• Given data:
• • • •

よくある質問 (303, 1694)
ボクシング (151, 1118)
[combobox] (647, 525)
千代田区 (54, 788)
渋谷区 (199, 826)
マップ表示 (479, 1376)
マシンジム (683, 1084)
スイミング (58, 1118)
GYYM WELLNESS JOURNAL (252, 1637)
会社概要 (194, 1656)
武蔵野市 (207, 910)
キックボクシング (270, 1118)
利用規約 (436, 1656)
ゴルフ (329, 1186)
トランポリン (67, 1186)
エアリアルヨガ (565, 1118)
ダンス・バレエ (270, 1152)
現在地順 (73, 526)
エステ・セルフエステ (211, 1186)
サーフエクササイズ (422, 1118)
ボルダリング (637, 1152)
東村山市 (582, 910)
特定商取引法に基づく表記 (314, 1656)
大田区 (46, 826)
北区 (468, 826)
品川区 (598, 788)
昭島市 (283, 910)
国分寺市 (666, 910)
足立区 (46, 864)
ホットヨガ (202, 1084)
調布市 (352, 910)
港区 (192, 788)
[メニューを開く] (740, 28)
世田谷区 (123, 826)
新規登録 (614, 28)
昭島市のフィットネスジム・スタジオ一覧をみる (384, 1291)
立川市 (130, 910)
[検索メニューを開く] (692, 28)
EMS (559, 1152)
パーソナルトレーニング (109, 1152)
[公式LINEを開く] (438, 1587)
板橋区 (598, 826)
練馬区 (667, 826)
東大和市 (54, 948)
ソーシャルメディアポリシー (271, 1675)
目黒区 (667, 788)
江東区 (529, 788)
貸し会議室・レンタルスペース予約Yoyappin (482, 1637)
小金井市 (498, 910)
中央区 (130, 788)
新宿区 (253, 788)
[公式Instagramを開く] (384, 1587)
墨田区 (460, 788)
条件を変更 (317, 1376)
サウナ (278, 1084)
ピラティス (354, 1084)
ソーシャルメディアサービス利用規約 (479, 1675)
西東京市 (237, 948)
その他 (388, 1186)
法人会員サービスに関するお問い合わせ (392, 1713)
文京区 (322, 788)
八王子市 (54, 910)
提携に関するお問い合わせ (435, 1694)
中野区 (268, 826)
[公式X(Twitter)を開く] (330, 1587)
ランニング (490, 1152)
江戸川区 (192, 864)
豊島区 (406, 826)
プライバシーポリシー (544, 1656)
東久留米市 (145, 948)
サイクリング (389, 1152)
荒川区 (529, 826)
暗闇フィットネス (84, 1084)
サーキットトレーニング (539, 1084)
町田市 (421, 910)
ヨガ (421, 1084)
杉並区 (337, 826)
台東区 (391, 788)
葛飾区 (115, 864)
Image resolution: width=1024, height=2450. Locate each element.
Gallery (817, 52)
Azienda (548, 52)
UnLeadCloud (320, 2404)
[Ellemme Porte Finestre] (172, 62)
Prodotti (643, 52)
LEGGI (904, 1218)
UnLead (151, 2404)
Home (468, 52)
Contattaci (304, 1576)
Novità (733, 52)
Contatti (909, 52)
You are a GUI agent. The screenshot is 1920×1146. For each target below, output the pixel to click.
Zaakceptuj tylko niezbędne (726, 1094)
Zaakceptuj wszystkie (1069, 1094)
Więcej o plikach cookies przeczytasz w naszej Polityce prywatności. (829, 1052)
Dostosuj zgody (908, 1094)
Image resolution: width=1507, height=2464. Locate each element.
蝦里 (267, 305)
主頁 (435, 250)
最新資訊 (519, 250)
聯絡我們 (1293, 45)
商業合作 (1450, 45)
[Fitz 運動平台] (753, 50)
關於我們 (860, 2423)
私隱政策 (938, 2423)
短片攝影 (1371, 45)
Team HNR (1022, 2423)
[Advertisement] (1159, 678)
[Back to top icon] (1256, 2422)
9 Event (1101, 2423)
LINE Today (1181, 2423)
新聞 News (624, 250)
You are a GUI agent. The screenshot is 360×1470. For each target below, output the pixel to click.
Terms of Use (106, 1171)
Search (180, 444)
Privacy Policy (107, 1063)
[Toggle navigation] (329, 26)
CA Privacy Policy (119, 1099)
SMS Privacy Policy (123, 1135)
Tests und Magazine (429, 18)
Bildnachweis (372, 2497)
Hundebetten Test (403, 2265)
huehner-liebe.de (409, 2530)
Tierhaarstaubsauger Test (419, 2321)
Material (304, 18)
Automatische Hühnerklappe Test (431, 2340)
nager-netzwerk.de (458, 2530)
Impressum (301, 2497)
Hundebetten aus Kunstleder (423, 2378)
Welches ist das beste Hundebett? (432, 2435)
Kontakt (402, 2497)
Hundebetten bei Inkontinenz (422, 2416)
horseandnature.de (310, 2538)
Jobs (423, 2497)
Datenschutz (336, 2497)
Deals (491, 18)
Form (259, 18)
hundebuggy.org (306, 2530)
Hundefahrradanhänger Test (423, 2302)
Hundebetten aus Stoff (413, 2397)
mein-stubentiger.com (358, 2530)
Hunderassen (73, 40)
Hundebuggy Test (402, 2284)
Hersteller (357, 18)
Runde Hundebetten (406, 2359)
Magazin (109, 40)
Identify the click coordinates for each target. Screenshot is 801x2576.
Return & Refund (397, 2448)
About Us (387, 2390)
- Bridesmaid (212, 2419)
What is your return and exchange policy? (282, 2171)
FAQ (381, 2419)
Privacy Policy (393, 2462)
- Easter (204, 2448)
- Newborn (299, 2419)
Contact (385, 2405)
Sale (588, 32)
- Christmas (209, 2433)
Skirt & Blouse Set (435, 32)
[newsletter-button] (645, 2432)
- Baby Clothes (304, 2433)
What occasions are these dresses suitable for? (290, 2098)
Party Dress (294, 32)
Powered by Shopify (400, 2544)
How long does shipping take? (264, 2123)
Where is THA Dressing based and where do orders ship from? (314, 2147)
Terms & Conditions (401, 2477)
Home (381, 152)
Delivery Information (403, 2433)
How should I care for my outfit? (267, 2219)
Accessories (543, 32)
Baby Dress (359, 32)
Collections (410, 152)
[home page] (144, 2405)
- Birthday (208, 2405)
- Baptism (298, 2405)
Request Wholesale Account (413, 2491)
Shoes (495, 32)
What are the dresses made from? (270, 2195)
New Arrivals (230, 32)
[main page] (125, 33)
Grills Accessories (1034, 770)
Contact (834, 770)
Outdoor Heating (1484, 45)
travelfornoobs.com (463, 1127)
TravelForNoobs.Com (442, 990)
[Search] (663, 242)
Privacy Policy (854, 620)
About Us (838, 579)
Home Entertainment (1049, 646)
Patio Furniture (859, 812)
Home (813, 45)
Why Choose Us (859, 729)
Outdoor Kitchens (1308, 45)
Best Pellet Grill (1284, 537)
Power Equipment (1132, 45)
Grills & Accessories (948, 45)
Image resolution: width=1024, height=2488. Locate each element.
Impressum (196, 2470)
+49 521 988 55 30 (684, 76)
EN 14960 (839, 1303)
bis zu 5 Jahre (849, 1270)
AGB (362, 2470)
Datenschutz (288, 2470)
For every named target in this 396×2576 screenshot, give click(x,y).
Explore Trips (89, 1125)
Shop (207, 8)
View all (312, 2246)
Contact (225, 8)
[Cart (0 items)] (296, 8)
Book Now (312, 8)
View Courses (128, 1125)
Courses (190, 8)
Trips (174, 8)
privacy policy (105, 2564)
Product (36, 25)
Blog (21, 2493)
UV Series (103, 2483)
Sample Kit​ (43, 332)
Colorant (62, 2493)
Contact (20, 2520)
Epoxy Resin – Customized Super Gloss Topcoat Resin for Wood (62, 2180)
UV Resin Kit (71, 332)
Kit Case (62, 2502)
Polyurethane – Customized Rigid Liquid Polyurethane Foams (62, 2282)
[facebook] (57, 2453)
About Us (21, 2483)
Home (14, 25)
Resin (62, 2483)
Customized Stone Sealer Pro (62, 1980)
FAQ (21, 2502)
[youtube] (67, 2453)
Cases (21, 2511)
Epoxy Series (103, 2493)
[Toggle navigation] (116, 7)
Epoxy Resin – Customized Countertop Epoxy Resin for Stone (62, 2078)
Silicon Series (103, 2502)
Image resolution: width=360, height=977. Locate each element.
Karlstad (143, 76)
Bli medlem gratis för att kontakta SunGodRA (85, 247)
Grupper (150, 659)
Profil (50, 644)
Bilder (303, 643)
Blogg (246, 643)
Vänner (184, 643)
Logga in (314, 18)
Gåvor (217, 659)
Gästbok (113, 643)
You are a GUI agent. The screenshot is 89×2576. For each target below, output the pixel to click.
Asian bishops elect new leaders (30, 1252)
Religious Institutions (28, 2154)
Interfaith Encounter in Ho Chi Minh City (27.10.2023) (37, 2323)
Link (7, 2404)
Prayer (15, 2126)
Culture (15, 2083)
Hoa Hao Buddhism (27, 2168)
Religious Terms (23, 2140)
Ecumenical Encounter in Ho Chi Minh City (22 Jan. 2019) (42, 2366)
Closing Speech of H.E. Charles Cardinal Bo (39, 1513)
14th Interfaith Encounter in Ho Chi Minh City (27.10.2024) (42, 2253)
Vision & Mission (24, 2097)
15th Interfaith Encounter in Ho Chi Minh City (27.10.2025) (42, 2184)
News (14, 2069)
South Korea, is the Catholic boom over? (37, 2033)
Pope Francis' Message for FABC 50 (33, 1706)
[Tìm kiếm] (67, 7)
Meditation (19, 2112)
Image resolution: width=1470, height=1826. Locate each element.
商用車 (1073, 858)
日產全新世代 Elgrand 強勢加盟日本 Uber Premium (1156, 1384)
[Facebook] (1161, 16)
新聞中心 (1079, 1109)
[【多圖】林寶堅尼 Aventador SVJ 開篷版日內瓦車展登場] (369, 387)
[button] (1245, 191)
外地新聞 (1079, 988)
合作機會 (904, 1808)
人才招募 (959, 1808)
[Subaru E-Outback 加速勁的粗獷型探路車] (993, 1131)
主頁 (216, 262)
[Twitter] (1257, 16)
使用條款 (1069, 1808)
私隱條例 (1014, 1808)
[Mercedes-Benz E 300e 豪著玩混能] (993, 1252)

• • • •

• Task to carry out:
Exactly the lines from the one containing "[button] (1245, 191)" through the last line of the records are to be transcribed, both endpoints included.

• Written reply:
[button] (1245, 191)
外地新聞 (1079, 988)
合作機會 (904, 1808)
人才招募 (959, 1808)
[Subaru E-Outback 加速勁的粗獷型探路車] (993, 1131)
主頁 (216, 262)
[Twitter] (1257, 16)
使用條款 (1069, 1808)
私隱條例 (1014, 1808)
[Mercedes-Benz E 300e 豪著玩混能] (993, 1252)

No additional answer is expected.